Si è parlato molto della foto che ritrae Gennaro con accanto l’imprenditore contiguo a Cosa nostra. Una foto della quale gli è stato giustamente chiesto conto in varie sedi, da ultimo anche sui giornali. Nessuno si è invece occupato della lunga storia professionale di Tinebra che pare non interessi a nessuno, ed è invece una storia molto interessante.
La vicenda professionale di Tinebra attraversa anni drammatici per la Sicilia e per l’Italia. Essa si intreccia in molti punti con quanto sta emergendo dalle indagini della Procura di Caltanissetta sui depistaggi e le coperture che sarebbero state garantite da apparati dello Stato – leggi servizi segreti – e da consorterie massoniche attorno alla strage di via D’Amelio.
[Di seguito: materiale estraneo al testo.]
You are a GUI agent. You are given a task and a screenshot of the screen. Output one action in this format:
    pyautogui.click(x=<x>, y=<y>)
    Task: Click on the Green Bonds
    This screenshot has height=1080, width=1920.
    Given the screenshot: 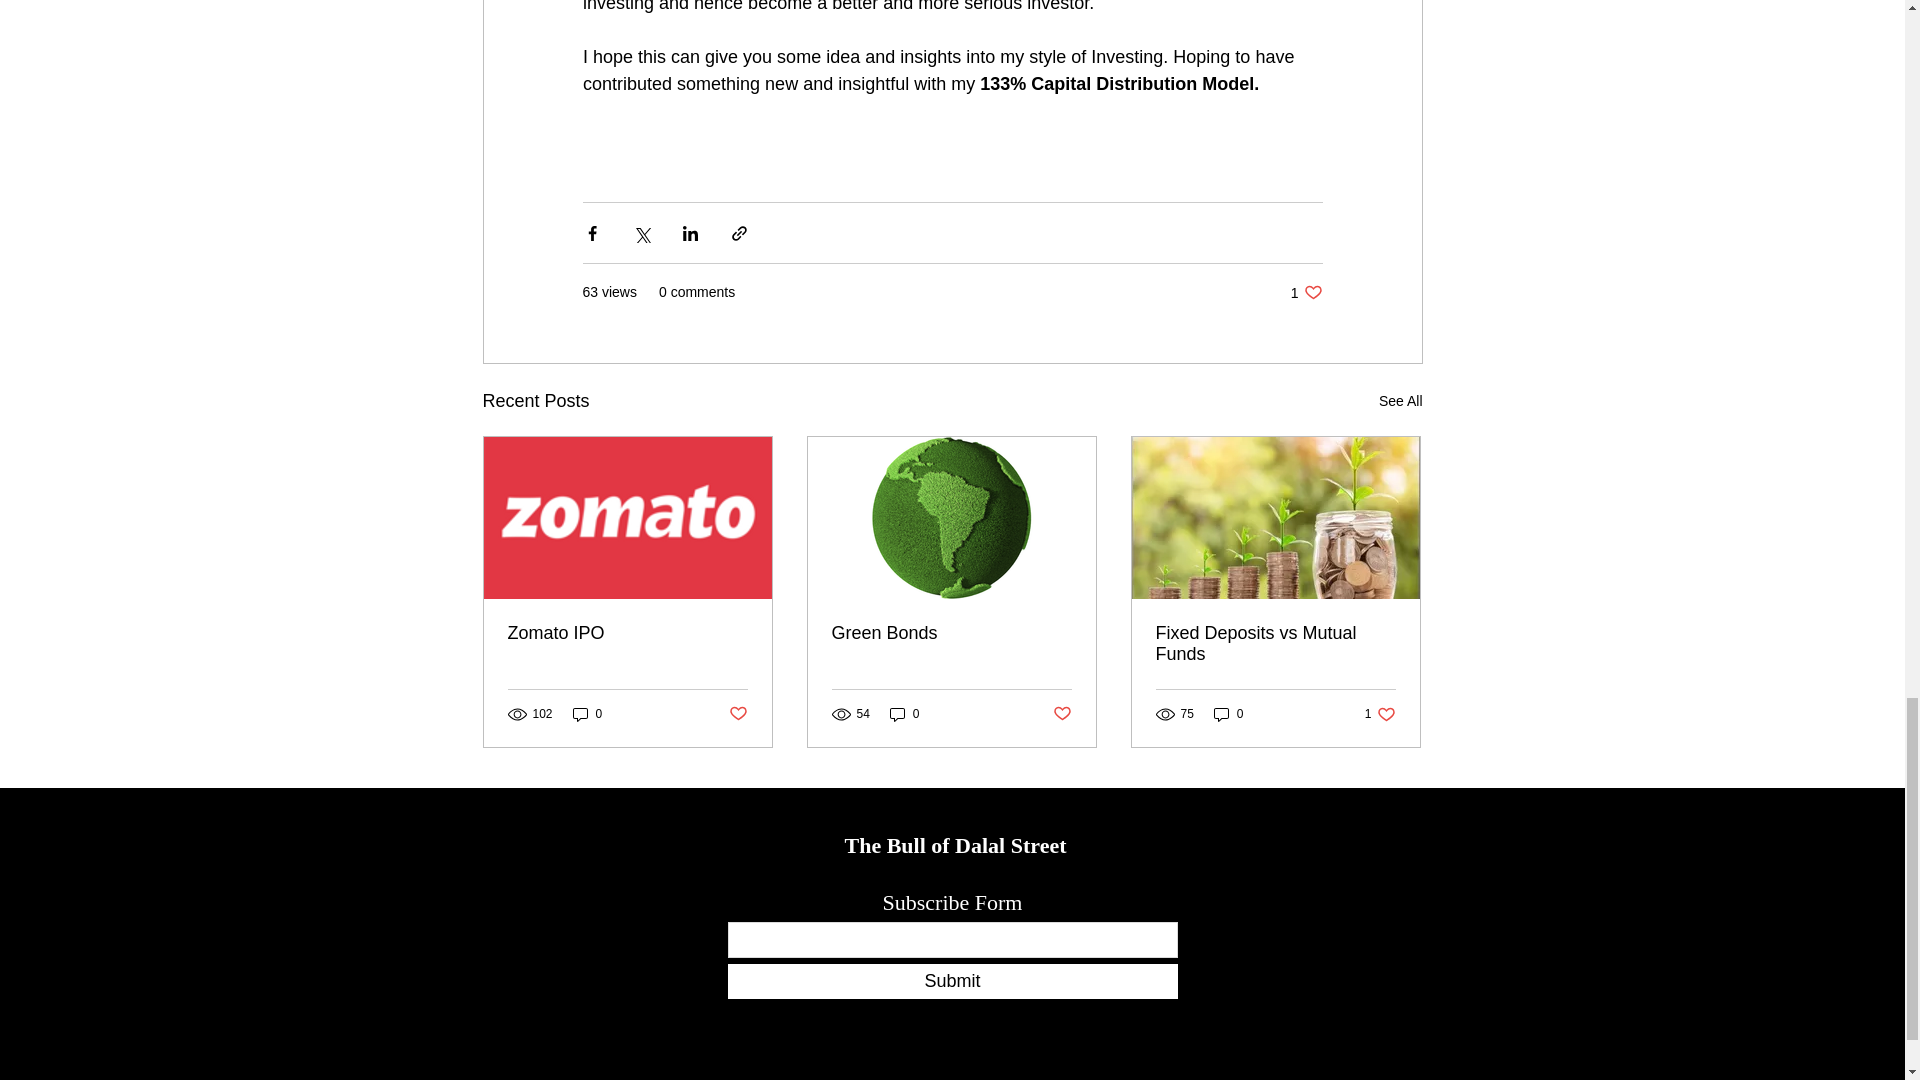 What is the action you would take?
    pyautogui.click(x=736, y=714)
Basta leggere quello che esce da quelle carte, quello che ci racconta la gestione di Scarantino, per ritenere quanto meno non adatta una guida di Tinebra alla rovente Procura di Catania. Vi sarebbe poi la piccola birbanteria di aver avvertito Berlusconi delle indagini a suo carico in merito alle stragi, ma, via, non andiamo troppo per il sottile.
Tutto penalmente e disciplinarmente non perseguibile, certo, ma le perplessità di ordine etico restano. Le ragioni di opportunità permangono.
Ma le preoccupazioni più forti nascono da alcune domande. Domande che andrebbero poste proprio da chi di mestiere sono le domande che deve fare. Giovanni Tinebra siede al vertice del più importante ufficio della magistratura requirente a Catania. Perché allora, quest’uomo anziano e non al cento per cento della forma fisica, ha deciso di scendere di uno scalino e sobbarcarsi un ruolo decisamente più pesante? Di certo andare a fare il Procuratore della Repubblica per il Procuratore Generale non è un avanzamento nelle funzioni e nel ruolo. Ma allora perché questa scelta, visto che poteva restare altri quattro anni al vertice della Procura Generale in assoluta tranquillità? E’ stata una sua idea, o qualcuno gli ha elargito un amorevole consiglio? Se così fosse chi lo ha – diciamo così – indotto a scendere al primo piano del Palazzo di Giustizia di Catania? E, soprattutto, mi sia consentita l’impertinenza, in nome di quali interessi?
La risposta non l’avremo dalla voce del Procuratore in pectore, ma dai fatti e dagli esiti giudiziari dei prossimi mesi a partire dal caso Ciancio e dal caso Lombardo.
Speriamo sia una risposta che fughi ogni sospetto e azzeri le preoccupazioni certamente eccessive di chi scrive; in caso contrario sarebbe opportuno affiggere un cartello sui cancelli della Procura con su scritto: “Chiuso per cessata attività”. Affinchè nessuno coltivi illusioni.